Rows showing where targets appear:
━━━━━━

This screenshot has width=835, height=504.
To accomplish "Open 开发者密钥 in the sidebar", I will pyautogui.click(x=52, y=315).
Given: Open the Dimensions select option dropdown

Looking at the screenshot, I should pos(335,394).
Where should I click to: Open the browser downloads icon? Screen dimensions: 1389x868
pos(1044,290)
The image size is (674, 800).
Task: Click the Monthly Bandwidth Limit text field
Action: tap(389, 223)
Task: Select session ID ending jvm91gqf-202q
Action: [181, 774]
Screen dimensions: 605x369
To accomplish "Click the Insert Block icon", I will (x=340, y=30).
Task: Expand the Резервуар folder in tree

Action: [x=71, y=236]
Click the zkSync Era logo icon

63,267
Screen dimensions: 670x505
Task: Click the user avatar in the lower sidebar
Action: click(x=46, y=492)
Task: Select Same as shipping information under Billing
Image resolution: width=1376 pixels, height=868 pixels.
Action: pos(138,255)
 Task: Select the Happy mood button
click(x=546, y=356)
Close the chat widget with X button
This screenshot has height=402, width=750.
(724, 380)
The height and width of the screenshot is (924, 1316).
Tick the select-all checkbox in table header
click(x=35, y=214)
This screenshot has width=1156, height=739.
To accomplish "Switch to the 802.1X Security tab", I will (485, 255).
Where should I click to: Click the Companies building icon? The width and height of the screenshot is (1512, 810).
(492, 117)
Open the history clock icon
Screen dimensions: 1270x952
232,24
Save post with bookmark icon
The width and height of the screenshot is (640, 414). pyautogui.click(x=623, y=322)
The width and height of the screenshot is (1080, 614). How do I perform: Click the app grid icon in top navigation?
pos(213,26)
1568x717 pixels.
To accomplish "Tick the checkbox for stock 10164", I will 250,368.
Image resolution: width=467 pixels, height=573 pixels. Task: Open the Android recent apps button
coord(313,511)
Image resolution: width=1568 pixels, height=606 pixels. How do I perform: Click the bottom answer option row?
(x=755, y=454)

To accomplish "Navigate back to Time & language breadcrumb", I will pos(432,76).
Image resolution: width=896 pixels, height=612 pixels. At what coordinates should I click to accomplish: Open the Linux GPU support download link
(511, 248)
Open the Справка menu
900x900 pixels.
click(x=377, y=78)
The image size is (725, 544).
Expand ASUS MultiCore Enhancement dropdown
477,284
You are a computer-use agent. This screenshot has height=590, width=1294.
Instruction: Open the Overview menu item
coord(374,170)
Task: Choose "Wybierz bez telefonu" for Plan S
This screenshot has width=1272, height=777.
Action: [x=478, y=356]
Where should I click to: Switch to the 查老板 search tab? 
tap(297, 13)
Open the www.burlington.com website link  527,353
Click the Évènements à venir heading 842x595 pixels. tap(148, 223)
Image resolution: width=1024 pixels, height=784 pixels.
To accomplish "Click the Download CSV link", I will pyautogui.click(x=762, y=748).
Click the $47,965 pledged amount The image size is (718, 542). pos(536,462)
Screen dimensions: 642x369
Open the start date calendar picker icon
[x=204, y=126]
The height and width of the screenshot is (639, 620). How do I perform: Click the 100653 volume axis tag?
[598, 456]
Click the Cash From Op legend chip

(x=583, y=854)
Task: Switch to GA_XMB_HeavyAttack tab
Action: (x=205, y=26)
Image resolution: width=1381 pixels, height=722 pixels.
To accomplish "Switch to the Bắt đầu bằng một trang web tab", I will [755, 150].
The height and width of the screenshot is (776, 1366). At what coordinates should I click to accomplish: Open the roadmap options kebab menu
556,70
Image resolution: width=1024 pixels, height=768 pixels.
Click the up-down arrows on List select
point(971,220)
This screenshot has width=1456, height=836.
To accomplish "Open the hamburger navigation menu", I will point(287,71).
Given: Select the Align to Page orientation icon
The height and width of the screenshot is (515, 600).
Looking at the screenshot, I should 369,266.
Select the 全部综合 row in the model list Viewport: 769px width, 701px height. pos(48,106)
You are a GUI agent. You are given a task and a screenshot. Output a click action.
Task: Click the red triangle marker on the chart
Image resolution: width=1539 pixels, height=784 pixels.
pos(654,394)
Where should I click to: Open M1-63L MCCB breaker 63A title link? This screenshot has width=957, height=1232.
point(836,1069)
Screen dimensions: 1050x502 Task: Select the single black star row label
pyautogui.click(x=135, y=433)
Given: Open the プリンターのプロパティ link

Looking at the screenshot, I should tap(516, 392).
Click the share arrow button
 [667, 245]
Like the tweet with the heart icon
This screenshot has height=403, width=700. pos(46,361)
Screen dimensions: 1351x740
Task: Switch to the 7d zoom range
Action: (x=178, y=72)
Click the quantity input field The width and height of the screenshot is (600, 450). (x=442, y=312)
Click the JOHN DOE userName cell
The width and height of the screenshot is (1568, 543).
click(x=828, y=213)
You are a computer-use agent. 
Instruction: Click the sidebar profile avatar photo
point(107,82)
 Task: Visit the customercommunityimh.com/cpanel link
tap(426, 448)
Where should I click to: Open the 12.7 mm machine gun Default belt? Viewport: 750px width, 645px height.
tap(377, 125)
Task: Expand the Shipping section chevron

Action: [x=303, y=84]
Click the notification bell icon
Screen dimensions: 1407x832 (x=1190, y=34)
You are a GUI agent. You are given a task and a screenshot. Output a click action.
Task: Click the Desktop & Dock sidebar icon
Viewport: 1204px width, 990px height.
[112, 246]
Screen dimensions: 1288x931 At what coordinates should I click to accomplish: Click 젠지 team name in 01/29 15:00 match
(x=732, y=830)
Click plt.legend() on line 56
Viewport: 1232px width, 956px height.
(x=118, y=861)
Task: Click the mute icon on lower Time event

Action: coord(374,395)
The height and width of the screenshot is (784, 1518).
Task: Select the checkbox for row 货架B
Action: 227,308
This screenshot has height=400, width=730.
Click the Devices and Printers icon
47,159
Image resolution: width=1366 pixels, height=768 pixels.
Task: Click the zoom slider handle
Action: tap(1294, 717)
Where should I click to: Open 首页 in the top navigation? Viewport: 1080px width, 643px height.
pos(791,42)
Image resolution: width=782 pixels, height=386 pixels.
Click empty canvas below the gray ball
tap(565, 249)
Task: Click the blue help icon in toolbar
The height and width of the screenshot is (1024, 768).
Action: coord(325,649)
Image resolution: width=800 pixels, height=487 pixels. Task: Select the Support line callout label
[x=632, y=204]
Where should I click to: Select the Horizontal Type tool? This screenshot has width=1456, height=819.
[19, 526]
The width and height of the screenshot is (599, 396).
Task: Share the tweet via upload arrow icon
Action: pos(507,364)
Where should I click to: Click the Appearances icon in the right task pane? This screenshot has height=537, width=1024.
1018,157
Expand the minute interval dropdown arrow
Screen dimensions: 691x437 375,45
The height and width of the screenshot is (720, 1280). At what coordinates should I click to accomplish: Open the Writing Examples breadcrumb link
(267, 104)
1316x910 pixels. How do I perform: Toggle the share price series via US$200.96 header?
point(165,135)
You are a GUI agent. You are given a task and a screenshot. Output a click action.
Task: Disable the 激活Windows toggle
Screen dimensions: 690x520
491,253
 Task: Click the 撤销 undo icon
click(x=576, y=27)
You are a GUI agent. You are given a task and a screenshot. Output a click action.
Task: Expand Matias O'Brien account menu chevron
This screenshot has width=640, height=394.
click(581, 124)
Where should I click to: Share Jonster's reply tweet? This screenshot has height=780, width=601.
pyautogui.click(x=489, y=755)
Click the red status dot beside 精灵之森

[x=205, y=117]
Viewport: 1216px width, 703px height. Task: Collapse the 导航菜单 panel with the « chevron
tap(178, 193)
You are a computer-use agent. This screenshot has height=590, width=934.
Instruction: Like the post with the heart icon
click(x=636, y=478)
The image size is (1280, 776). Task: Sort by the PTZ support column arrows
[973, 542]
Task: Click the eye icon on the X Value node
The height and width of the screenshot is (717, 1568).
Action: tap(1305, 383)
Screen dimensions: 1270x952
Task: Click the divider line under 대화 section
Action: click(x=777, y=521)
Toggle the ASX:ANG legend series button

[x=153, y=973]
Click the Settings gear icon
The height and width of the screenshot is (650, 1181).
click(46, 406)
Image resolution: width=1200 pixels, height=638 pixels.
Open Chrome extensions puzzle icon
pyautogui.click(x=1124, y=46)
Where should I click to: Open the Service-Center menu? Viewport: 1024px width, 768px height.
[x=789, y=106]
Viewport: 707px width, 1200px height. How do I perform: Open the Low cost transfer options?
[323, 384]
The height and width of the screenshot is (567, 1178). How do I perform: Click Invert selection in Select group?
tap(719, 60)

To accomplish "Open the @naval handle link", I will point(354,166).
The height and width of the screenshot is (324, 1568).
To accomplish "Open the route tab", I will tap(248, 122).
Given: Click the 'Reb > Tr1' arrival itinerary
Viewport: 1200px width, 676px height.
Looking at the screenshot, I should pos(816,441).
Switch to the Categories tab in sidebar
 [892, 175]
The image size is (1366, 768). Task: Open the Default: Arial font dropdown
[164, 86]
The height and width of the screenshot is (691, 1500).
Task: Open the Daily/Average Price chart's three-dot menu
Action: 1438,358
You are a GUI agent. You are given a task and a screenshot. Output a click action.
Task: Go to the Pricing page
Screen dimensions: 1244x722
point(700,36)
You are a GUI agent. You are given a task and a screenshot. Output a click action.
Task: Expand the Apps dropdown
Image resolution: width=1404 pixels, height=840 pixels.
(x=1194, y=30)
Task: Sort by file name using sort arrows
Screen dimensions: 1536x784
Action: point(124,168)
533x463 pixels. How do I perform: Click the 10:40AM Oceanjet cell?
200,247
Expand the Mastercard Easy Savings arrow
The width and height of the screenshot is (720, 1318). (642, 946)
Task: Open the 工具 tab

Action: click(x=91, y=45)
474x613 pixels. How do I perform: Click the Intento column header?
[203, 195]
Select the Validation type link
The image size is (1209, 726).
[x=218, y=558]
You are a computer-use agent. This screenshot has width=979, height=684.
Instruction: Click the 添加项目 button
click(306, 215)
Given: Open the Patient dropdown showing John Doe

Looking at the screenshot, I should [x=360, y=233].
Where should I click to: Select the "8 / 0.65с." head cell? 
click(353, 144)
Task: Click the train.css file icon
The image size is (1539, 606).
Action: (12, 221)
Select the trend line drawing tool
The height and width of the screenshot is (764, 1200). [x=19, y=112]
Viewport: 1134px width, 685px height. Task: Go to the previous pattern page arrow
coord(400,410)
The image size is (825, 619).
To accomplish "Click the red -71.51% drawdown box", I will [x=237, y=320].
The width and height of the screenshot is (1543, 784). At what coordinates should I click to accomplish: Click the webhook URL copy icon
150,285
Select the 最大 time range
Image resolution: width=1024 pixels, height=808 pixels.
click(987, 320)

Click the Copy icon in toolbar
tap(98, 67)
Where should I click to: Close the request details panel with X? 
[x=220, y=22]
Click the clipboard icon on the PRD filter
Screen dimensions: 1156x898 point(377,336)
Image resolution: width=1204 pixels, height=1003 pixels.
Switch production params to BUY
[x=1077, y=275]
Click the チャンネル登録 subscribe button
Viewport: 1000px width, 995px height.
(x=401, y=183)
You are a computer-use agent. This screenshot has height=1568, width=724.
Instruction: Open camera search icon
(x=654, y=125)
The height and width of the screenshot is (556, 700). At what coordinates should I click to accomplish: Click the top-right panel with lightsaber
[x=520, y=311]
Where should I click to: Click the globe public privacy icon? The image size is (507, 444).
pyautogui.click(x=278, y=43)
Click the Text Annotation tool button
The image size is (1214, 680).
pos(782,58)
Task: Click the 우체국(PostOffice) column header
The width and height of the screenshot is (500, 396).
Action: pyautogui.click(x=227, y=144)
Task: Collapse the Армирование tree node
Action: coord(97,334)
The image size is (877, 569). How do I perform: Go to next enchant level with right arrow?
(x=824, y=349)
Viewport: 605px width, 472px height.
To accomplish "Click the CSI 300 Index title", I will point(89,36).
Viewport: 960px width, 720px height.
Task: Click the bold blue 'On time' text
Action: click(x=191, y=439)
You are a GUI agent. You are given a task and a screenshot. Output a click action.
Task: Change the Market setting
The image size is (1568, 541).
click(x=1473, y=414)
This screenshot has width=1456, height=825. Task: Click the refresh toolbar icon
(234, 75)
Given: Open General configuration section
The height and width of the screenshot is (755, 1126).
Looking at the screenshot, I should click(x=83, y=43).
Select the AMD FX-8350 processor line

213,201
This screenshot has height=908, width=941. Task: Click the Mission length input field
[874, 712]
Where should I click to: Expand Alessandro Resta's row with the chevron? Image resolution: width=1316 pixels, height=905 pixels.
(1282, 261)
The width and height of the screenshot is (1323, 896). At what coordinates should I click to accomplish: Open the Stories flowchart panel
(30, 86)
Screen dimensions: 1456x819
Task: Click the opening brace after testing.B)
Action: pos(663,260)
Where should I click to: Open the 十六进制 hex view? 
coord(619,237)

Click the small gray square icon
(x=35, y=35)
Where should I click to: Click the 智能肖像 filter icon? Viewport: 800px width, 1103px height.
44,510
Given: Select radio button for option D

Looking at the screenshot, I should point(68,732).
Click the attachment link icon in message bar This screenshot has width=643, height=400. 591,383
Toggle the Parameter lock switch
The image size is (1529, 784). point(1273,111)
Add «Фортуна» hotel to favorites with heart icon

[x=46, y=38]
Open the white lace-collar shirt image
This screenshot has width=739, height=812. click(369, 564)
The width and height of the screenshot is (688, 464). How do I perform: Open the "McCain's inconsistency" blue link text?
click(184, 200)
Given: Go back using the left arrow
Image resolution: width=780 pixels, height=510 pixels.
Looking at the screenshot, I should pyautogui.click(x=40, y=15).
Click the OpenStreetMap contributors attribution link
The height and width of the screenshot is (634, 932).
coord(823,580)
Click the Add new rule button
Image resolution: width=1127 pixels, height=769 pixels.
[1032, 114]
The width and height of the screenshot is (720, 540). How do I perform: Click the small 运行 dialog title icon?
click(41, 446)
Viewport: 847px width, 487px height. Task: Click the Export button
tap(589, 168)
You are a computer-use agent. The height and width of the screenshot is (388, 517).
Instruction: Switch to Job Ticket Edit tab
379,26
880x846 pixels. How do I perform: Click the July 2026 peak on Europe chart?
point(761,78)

━━━━━━

**Exercise:**
Copy out each line of the data above that contains the word "field". Letter case must match.

**Output for this exercise:**
Task: Click the Monthly Bandwidth Limit text field
Click the quantity input field The width and height of the screenshot is (600, 450). (x=442, y=312)
This screenshot has height=908, width=941. Task: Click the Mission length input field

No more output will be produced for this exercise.